-- Work order --
Your response must consist of the listing below, repeated exactly.

• • • • •

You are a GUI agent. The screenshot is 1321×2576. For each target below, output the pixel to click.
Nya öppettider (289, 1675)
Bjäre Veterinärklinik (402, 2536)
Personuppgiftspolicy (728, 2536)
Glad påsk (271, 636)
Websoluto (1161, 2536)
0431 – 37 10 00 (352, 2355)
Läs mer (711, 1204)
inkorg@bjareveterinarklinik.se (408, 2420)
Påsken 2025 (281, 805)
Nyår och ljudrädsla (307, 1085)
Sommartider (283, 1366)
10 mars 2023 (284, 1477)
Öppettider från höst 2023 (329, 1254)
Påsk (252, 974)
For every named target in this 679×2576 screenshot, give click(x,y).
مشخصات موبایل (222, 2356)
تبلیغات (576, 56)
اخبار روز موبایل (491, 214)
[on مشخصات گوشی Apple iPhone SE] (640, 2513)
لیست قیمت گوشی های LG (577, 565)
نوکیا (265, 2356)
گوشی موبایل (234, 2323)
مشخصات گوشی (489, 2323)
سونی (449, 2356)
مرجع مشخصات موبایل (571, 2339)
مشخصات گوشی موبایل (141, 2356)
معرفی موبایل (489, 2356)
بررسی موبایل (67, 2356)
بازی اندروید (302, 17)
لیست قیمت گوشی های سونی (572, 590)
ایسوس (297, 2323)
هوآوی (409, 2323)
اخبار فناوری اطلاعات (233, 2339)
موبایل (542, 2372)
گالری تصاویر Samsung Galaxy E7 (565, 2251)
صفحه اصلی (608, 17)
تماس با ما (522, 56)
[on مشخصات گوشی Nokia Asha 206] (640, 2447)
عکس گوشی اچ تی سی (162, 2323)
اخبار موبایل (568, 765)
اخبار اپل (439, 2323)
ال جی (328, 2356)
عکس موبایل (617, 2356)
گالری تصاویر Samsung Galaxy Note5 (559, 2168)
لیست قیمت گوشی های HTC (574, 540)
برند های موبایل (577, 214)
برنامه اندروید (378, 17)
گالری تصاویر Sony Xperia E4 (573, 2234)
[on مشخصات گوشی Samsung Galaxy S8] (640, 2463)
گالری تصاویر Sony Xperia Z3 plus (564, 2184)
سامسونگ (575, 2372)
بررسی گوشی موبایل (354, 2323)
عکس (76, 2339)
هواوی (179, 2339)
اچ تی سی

• • • • •

-- Response for this exercise --
You are a GUI agent. The screenshot is 1321×2576. For each target below, output the pixel to click.
Nya öppettider (289, 1675)
Bjäre Veterinärklinik (402, 2536)
Personuppgiftspolicy (728, 2536)
Glad påsk (271, 636)
Websoluto (1161, 2536)
0431 – 37 10 00 (352, 2355)
Läs mer (711, 1204)
inkorg@bjareveterinarklinik.se (408, 2420)
Påsken 2025 (281, 805)
Nyår och ljudrädsla (307, 1085)
Sommartider (283, 1366)
10 mars 2023 (284, 1477)
Öppettider från höst 2023 (329, 1254)
Påsk (252, 974)
For every named target in this 679×2576 screenshot, give click(x,y).
مشخصات موبایل (222, 2356)
تبلیغات (576, 56)
اخبار روز موبایل (491, 214)
[on مشخصات گوشی Apple iPhone SE] (640, 2513)
لیست قیمت گوشی های LG (577, 565)
نوکیا (265, 2356)
گوشی موبایل (234, 2323)
مشخصات گوشی (489, 2323)
سونی (449, 2356)
مرجع مشخصات موبایل (571, 2339)
مشخصات گوشی موبایل (141, 2356)
معرفی موبایل (489, 2356)
بررسی موبایل (67, 2356)
بازی اندروید (302, 17)
لیست قیمت گوشی های سونی (572, 590)
ایسوس (297, 2323)
هوآوی (409, 2323)
اخبار فناوری اطلاعات (233, 2339)
موبایل (542, 2372)
گالری تصاویر Samsung Galaxy E7 (565, 2251)
صفحه اصلی (608, 17)
تماس با ما (522, 56)
[on مشخصات گوشی Nokia Asha 206] (640, 2447)
عکس گوشی اچ تی سی (162, 2323)
اخبار موبایل (568, 765)
اخبار اپل (439, 2323)
ال جی (328, 2356)
عکس موبایل (617, 2356)
گالری تصاویر Samsung Galaxy Note5 (559, 2168)
لیست قیمت گوشی های HTC (574, 540)
برند های موبایل (577, 214)
برنامه اندروید (378, 17)
گالری تصاویر Sony Xperia E4 (573, 2234)
[on مشخصات گوشی Samsung Galaxy S8] (640, 2463)
گالری تصاویر Sony Xperia Z3 plus (564, 2184)
سامسونگ (575, 2372)
بررسی گوشی موبایل (354, 2323)
عکس (76, 2339)
هواوی (179, 2339)
اچ تی سی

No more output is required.